Света решила срезать дорогу до работы, свернула во дворик и завязла… За ночь намело грандиозные сугробы, а сюда, похоже, дворники не заходят никогда. Действительно, что им тут делать в такую погоду? А сами жильцы, видимо, относились к лицам свободных профессий и в восемь утра из дому не выходили. Спали в своих теплых постелях или в крайнем случае сидели на уютных кухнях с чашкой кофе… Или чаю? Или сока, или молока, или киселя, или компота… или пива…

Света вспомнила, как вчера в учительской химичка, строгая и сдержанная Наталья Михайловна, охала и махала руками, что твоя мельница. Ее тринадцатилетнюю дочку за какие-то умопомрачительные успехи в спорте наградили поездкой в Дагомыс. Комитет по делам молодежи собрал со всей области группу талантливой молодежи — юные спортсмены, музыканты, танцоры, певцы и победители всяческих олимпиад и конкурсов. В общем, надежда нации… Наталье Михайловне еще пришлось посуетиться, чтобы дочку внесли в списки счастливчиков, подарочки в администрацию отнести…

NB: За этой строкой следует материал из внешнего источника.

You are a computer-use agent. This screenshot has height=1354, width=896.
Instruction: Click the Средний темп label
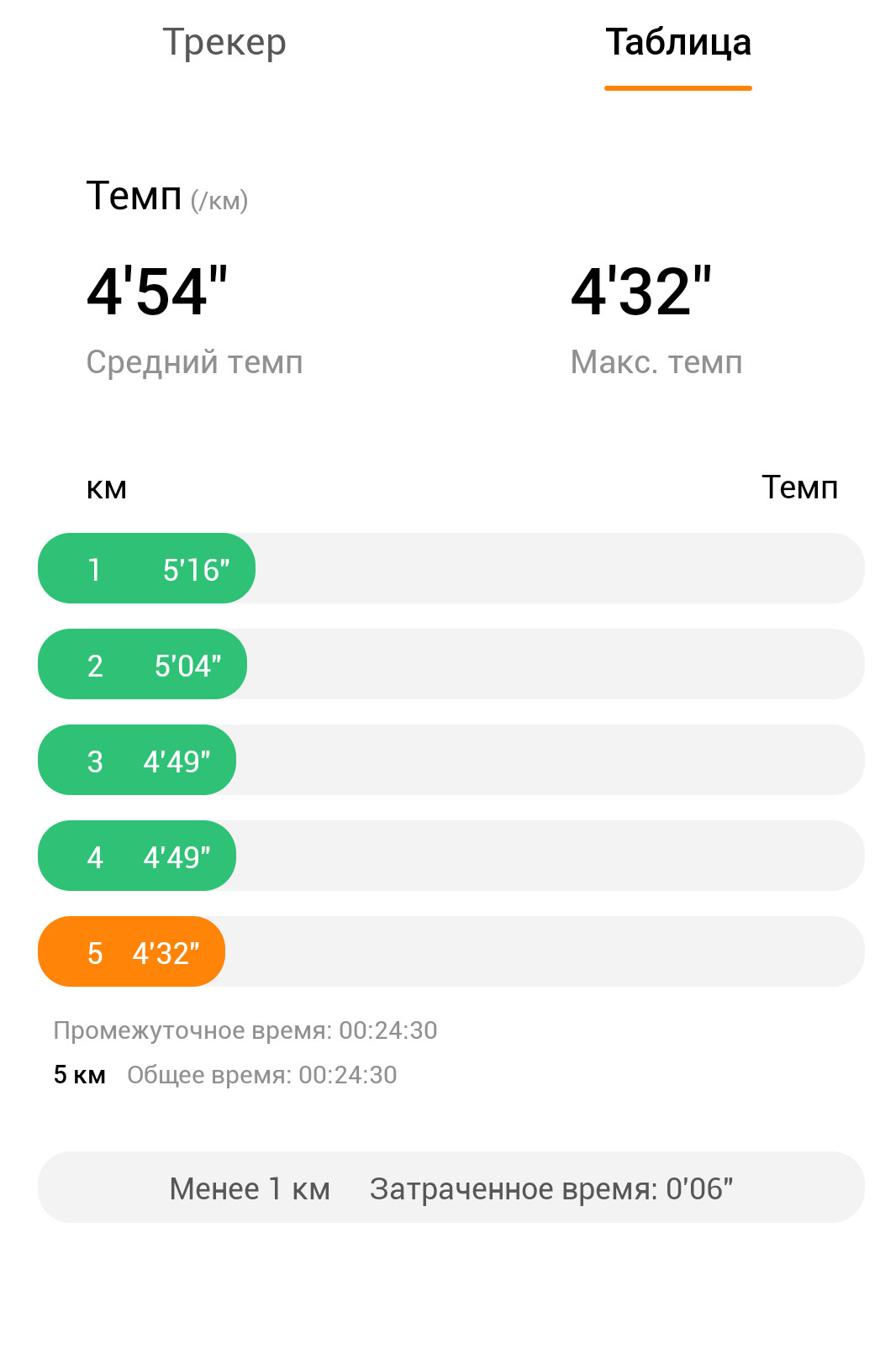point(194,362)
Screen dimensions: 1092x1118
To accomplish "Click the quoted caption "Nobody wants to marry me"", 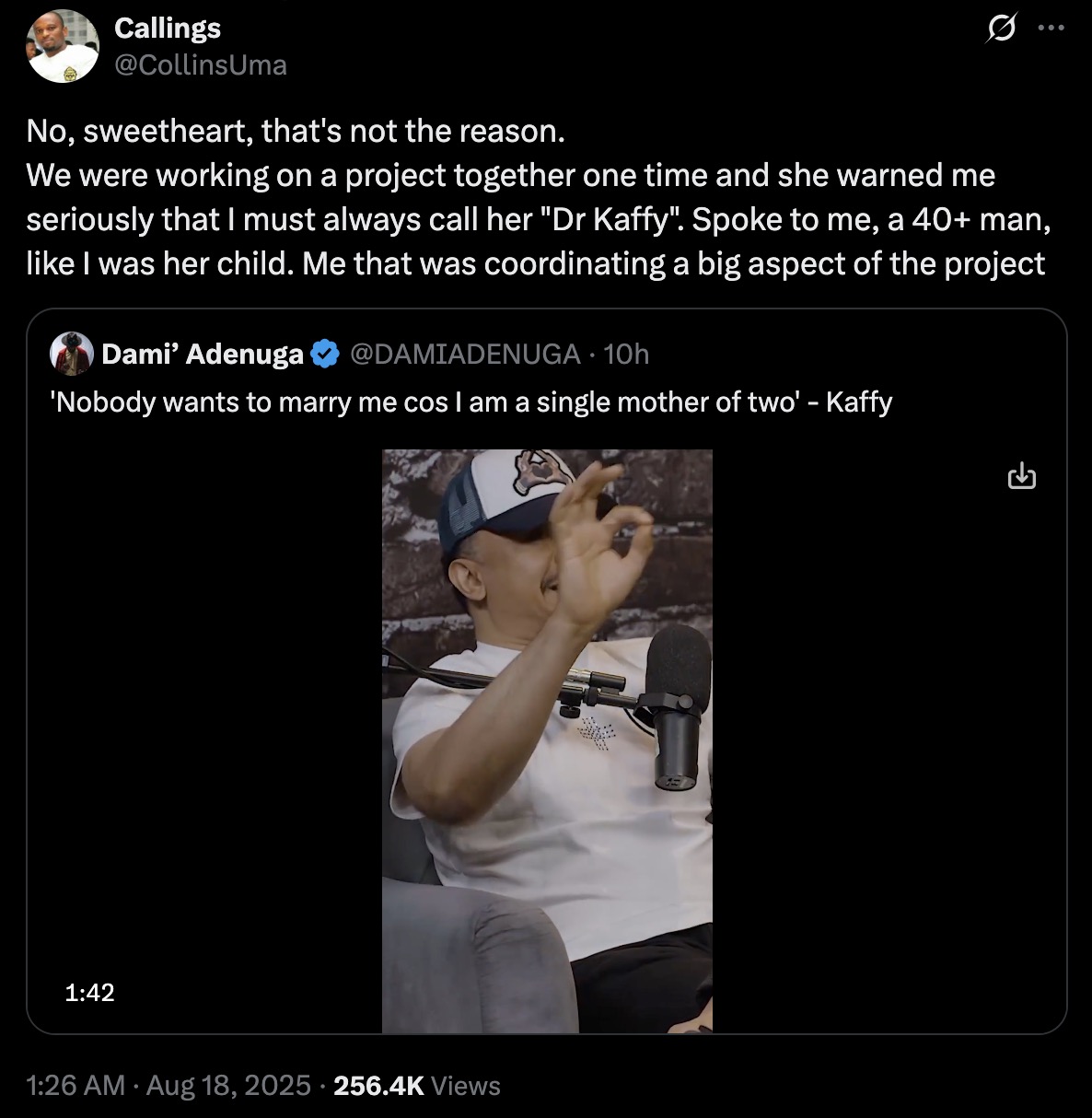I will click(x=473, y=402).
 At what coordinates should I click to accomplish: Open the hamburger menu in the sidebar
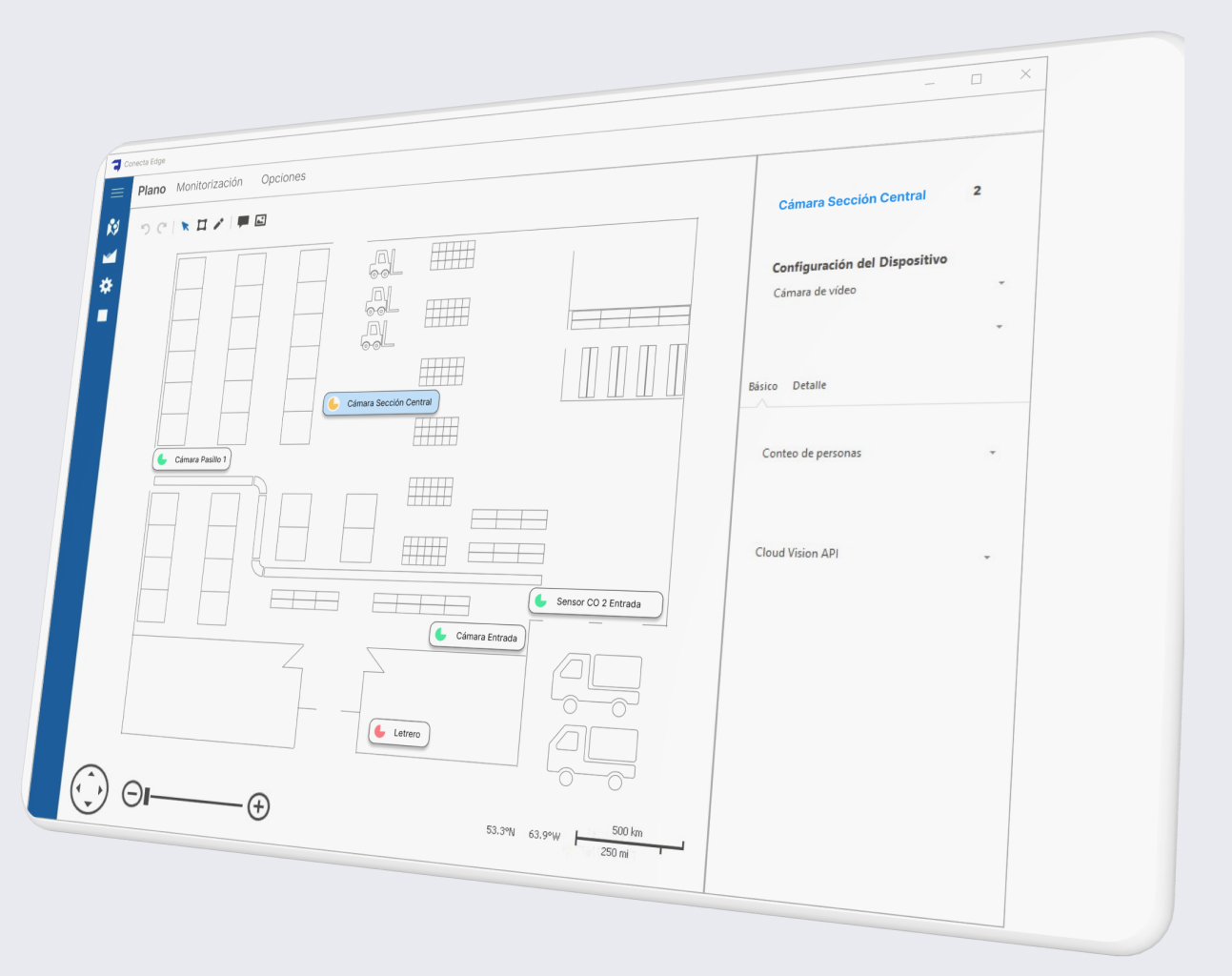click(117, 193)
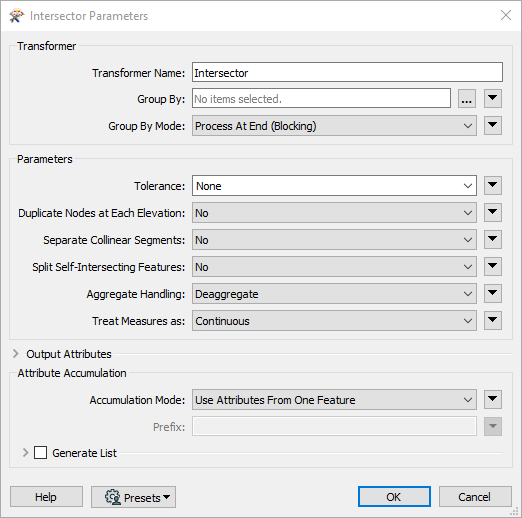Open the Group By attribute picker ellipsis button
Viewport: 522px width, 518px height.
pyautogui.click(x=466, y=99)
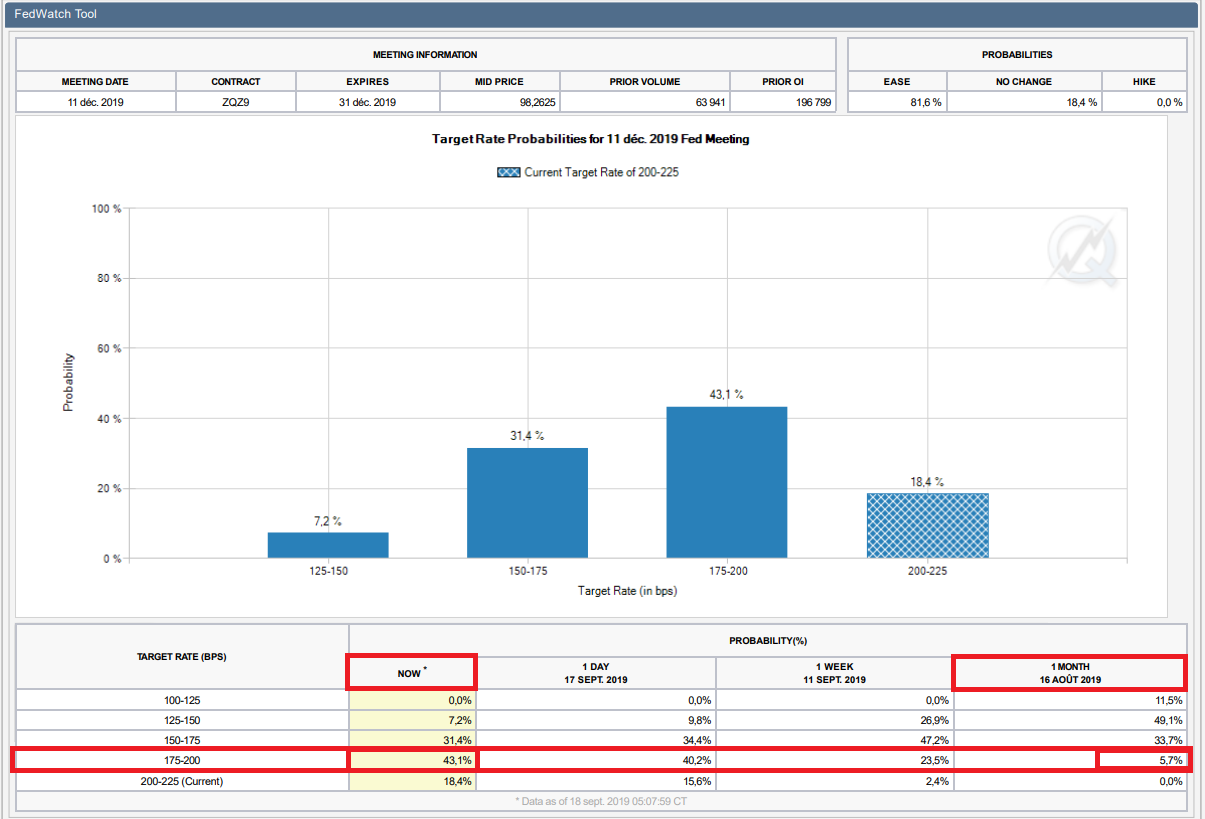Click the NO CHANGE column header

pos(1024,82)
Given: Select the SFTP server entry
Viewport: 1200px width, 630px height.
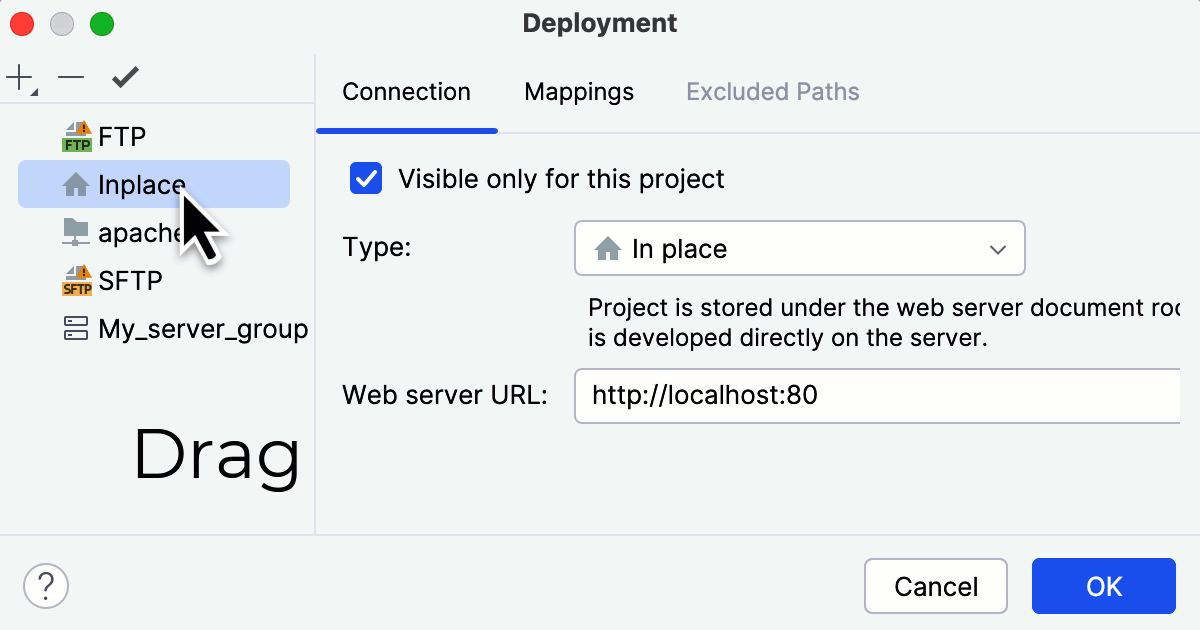Looking at the screenshot, I should coord(130,280).
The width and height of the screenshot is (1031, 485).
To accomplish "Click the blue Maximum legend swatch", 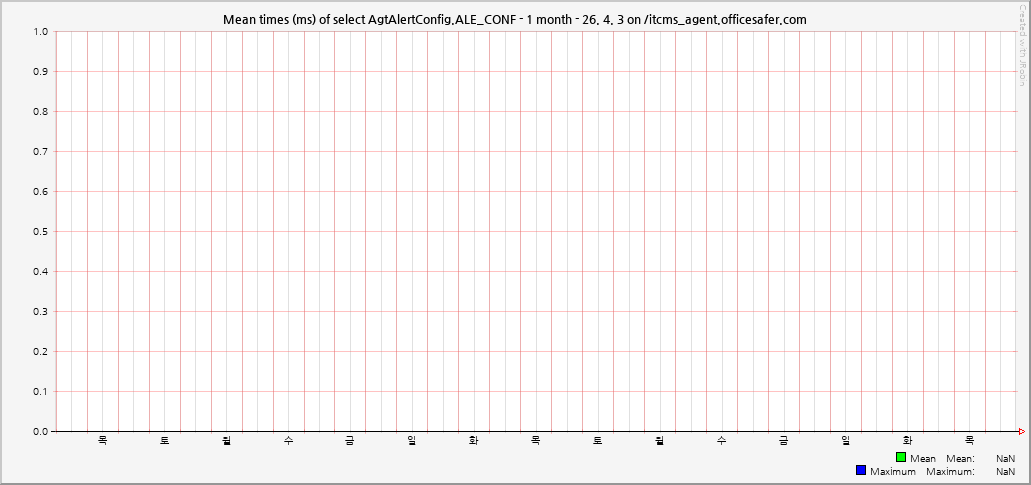I will click(x=861, y=470).
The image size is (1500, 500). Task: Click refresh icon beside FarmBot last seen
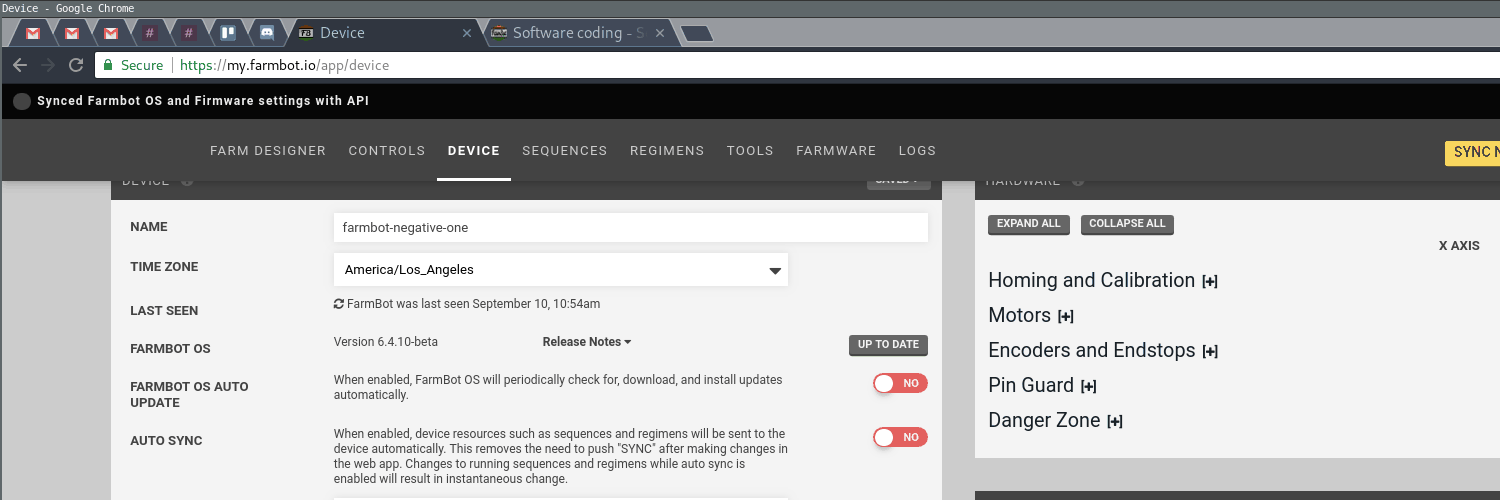click(x=339, y=304)
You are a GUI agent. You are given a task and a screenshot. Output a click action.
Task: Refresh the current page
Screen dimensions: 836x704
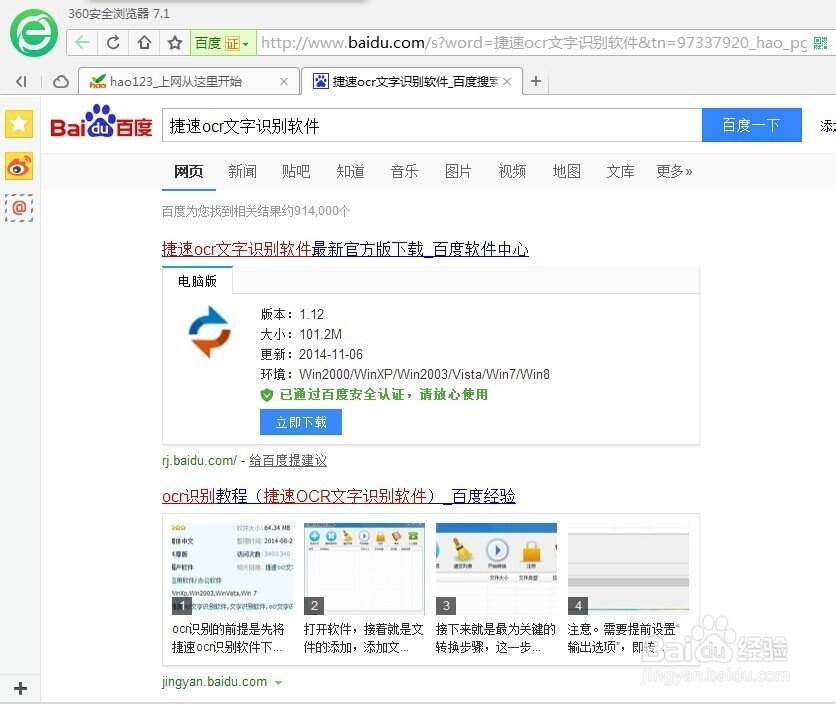coord(113,43)
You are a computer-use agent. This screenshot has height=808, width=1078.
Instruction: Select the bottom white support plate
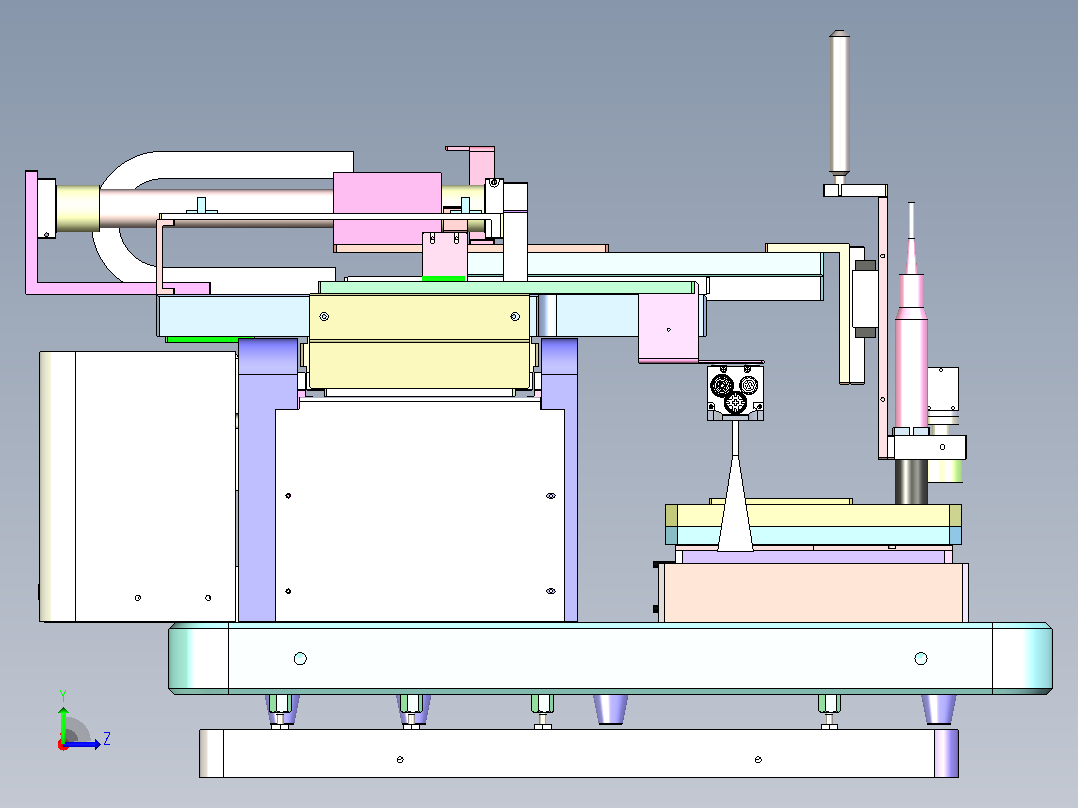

И вот ее дочка, разбитная и бесстрашная Полинка, которая с восьми лет моталась по соревнованиям, вернулась из этой поездки совершенно пришибленная. Прямо с поезда кинулась к маме на шею со словами: «Как же я тебя люблю!!!» Опытный педагог, Наталья Михайловна сразу почувствовала неладное. Но сначала Полинка ничего не рассказывала, кроме того, что это был настоящий кошмар. Потом девочка оттаяла, и выяснилось, что ее поселили в комнату вместе с двумя одиннадцатилетними (!!!) алкоголичками. Девчонки, занимающиеся в эстрадной студии, каждую ночь после отбоя куда-то отправлялись, возвращались на рогах, а утром мучились от жестокого похмелья, пили пиво и курили, лежа в кроватях. Наталья Михайловна обомлела, а потом все приставала к дочери с вопросом, куда смотрели воспитатели и прочие взрослые, приставленные для организации отдыха. «А что они могли сделать?» — искренне недоумевала Полинка. Ее пьющие сверстницы не удивили, она давно знала, что многие девчонки даже из вполне благополучных семей ведут очень взрослую жизнь. Но она всегда держалась на максимальном расстоянии от таких компаний. А вот для учительницы со стажем Натальи Михайловны рассказ дочки стал настоящим откровением…

«Какие же мы слепые и глухие, — думала Светлана, пробивая тропку в снежной целине. — Обманываться рады… Дети ломают перед нами комедию, а мы и верим. Та же Анечка — что у нее на сердце, как она живет? Снесет девчонку в любую сторону, никто и не заметит. Но Аня — сирота. Так ведь и в полных семьях дети становятся наркоманами, преступниками — и все на глазах у родителей… Те будто слепые. Или не хотят ничего видеть, так проще. Почти у всех знакомых с детьми плохие отношения или просто никаких. Живут, как соседи по коммуналке. Как сохранить Пашкино детское доверие?..»

* * *

На перемене в библиотеку заглянула Ольга:

— Ты не забыла о моем предложении? Оно в силе. Я жду ответа…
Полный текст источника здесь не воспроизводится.